Motor

Porsche 911: 8a. geração

Nossa experiência de pilotagem da nova geração deste icônico superesportivo alemão, em um evento cheio de adrenalina no interior de São Paulo.

19 Mar 2019 19:16

Minha vez, enfim, chegou. Mas, antes de sentar ao volante da oitava geração do Porsche 911 para as quatro voltas no Autódromo Velo Città, um castigo: percorrer outras quatro no banco do carona. Não que meu colega fosse mau piloto. O problema está em mim, pois enjoo na primeira curva.
Já na primeira arrancada nota-se que o motor 3.0 de seis cilindros está mais arisco.

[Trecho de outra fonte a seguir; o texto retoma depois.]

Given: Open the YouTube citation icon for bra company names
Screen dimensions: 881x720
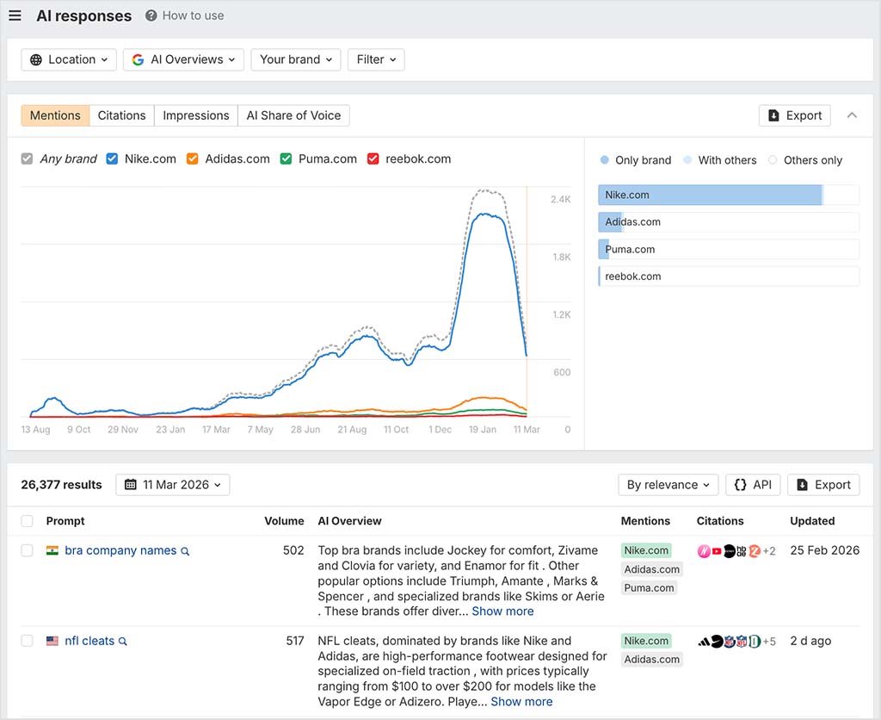Looking at the screenshot, I should (717, 550).
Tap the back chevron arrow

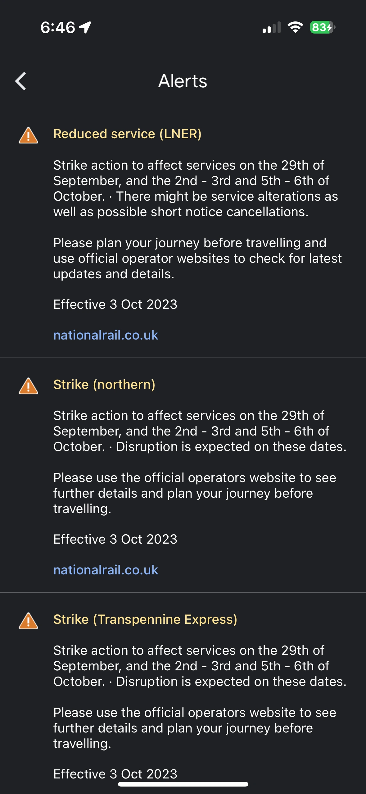click(21, 81)
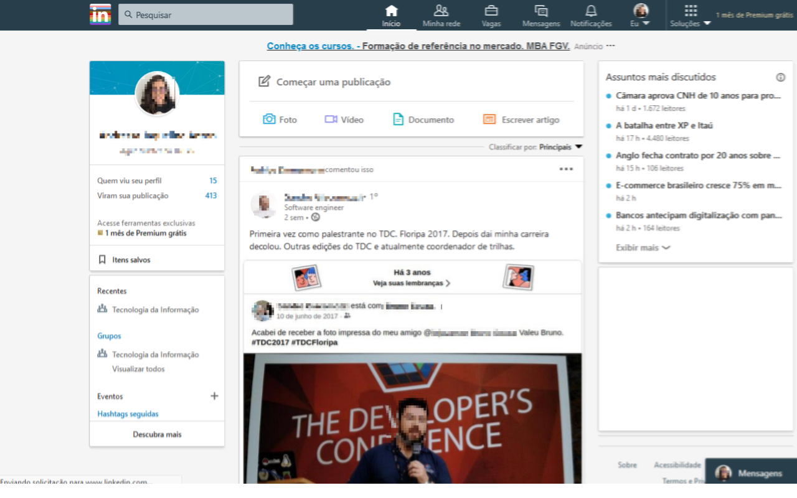
Task: Click into the Pesquisar search field
Action: 212,14
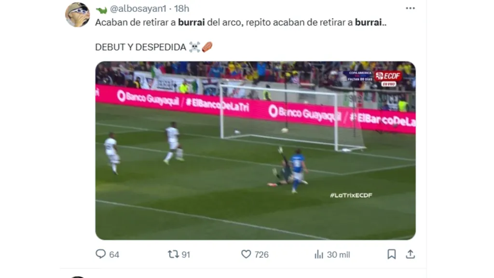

Pudera: com turbinas maiores, saltou de 420 para 450 cavalos de potência, enquanto o torque foi de 51 para 54 kgfm. Câmbio PDK continua impecável, e dá pra perceber isso até na condição de passageiro.

 

Porsche realizou a apresentação da nova versão do 911 no Autódromo Velo Cittá

 

Freia, acelera, curva em alta, curva em baixa, e nada da náusea aparecer. Findada as quatro voltas no banco direito, saio do carro surpreendentemente como entrei: sem dor de cabeça e com o café da manhã ainda dentro do estômago. Para mim, foi o primeiro cartão de visitas do novo 911: o equilíbrio é tal que não se sente a transferência de peso a cada mudança de direção.

 

 

SAI 991, ENTRA 992
Nesta geração, denominada 992, 80% da plataforma MMB foi alterada, sendo que a aplicação de alumínio na carroceria aumentou de 30% para 63%, deixando o 911 mais leve e seguro. O câmbio automatizado de dupla embreagem (PDK) saltou de sete para oito marchas, em prol do consumo de combustível.
O entre-eixos é o mesmo (2,45 m), mas houve mudanças importantes nas dimensões, como o aumento da largura em 45 mm na frente e 44 mm atrás – o que significa que aquela traseira mais abaulada não é mais exclusividade do Turbo. E isso permitiu que as rodas ali saltassem para 21 polegadas, enquanto as da frente têm 20 polegadas. Segundo a Porsche, ganha-se em estabilidade sem penalizar tanto o consumo.

 

 

Um dos recursos mais legais desse 911 é o modo de condução Wet, que contém os ímpetos do motorista na chuva. Ao detectar que o piso está molhado, um alerta acende no painel, sugerindo que o condutor selecione tal configuração – o que anestesia a sensibilidade do acelerador e deixa os controles de tração e estabilidade no nível máximo. Numa área equivalente a um quarto de um campo de futebol, chão encharcado, o instrutor me pede para fazer o que eu sempre quis, e nunca pude, em um Porsche 911: “vire o volante e afunde o pé no acelerador”. A reação do esportivo foi óbvia e instantânea: a traseira derrapou para o lado oposto e rodopiamos. O exercício foi repetido, mas agora cambiando o seletor de modo de condução para a posição “Wet Mode”, e o cupê se mantém na trajetória, sem deslizar.

 

 

DE VOLTA À PISTA, AGORA NO COMANDO
Com as questões pertencentes ao mundo da engenharia resolvidas, a Porsche foi nos detalhes para refinar a tocada do 911. O pedal agora é construído com materiais para deixá-lo mais leve, e consequentemente mais sensível aos comandos do pé direito. O mesmo cuidado teve com o volante, que se manteve preciso. Na pista, isso se converteu em prazer e intimidade com o carro. Parece que você virou piloto, fazendo tudo certo, encaixando o carro no ponto certo das tomadas de curva, espalhando na medida na saída delas. Mas grande parte é mérito do 911.
A posição de guiar continua perfeita, com banco rente ao assoalho, volante na vertical, todos os controles à mão. Se tivesse que apontar um defeito, diria que o volante merecia um revestimento mais refinado, até para conter melhor o suor que exala das mãos nos momentos de pico de adrenalina. E só.

 

 

Ao fim daquelas quatro voltas, senti o que era flertar com os limites territoriais do cérebro, do globo ocular e dos pulmões. À medida que a velocidade aumentava, e aumentava brutalmente rápido, sentia a força G no estômago. Daí a Porsche revela o preço do modelo, que por ora desembarca apenas em duas versões. E não é que os R$ 679.000 (Carrera S) mil e R$ 719.000 (Carrera 4S), inacessíveis para boa parte dos mortais, nem assustam tanto?